Dos realidades que conviven en una aparente coherencia, pero que son tan opuestas, que se repelen y que acreditan que nuestra sociedad dista mucho de ser democrática y civilizada.

Rita Barberá ha fallecido víctima de un linchamiento moral que no ha podido soportar. Ella ha perdido la vida, muchos otros, sin que se produzca este final luctuoso, son condenados perpetuamente a inhabilitación profesional y moral, sin condena previa judicial y solo porque la llamada opinión pública, debidamente conformada por intereses diversos, decide que una persona es culpable. Sin pruebas o contra la prueba. La condena social y mediática es inapelable y siempre más grave que la penal. La inocencia posterior en su caso carece de relevancia. Ya se ha cumplido la condena y han padecido los afectados sus efectos en persona, en sus familias y en su buen nombre.

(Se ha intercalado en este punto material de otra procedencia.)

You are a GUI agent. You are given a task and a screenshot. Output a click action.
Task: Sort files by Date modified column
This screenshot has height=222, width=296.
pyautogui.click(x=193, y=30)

Los partidos políticos, partidas desvergonzadas a veces de sujetos poco adictos a otra cosa que no sea su ambición, utilizan la corrupción para sus propios beneficios. Nada hacen o poco cuando se trata de legislar sobre esta materia, pero no dudan en hundir a quien consideran adversario peligroso con injurias que saben que lo son. Poco les importan los efectos personales.

Alguna prensa, bien determinada, no está exenta de responsabilidades. No es aceptable esta supuesta patente de corso que exhiben, ni que se consideren eximidos de responsabilidad, por encima de los poderes públicos. Los derechos a la libertad de expresión y de opinión, la información, juegan en espacios que muchas veces confunden lo objetivo, con lo subjetivo. Y cuando se combina la opinión, a veces sin base suficiente en conocimientos necesarios, con los intereses y las encuestas de audiencia se incurre en lo que puede ser calificado de espectáculo morboso, carente de seriedad y rigor, pero producto fácilmente vendible a una sociedad que, aunque se diga la más preparada de la historia, demuestra que los títulos no equivalen al saber y menos al saber estar.

No es posible, ni deseable, limitar derecho alguno, ni siquiera la acción popular de los partidos. Menos, la libertad de expresión. Pero, se impone una reflexión que recupere los valores que tanto costó alcanzar. Reflexión, conocimiento, respeto a la dignidad humana. Trasladar en suma los valores constitucionales a la vida. La Transición fue un ejemplo que convendría recuperar.

De Podemos es mejor no hablar. Quiere de nuevo ser el muerto en el entierro -nunca mejor dicho-, y que se hable de ellos, aunque sea cometiendo una bajeza moral que identifica a quien carece de empatía hacia el que piensa diferente. Si no se respeta al adversario fallecido, si ni siquiera la muerte merece un acto digno, cabe dudar de la calidad moral de quien antepone sus intereses a los sentimientos más elementales de la especie humana. El mundo simple de estos sujetos, que se divide en buenos (ellos) y malos, los demás, va más allá de la vida y alcanza a la eternidad.

Rita Barberá no ha sido condenada y ha muerto inocente. Una elementalidad que quien no entienda debe meditar y que me permite rendir un homenaje a quien fue una gran alcaldesa. Se lo merece en este día.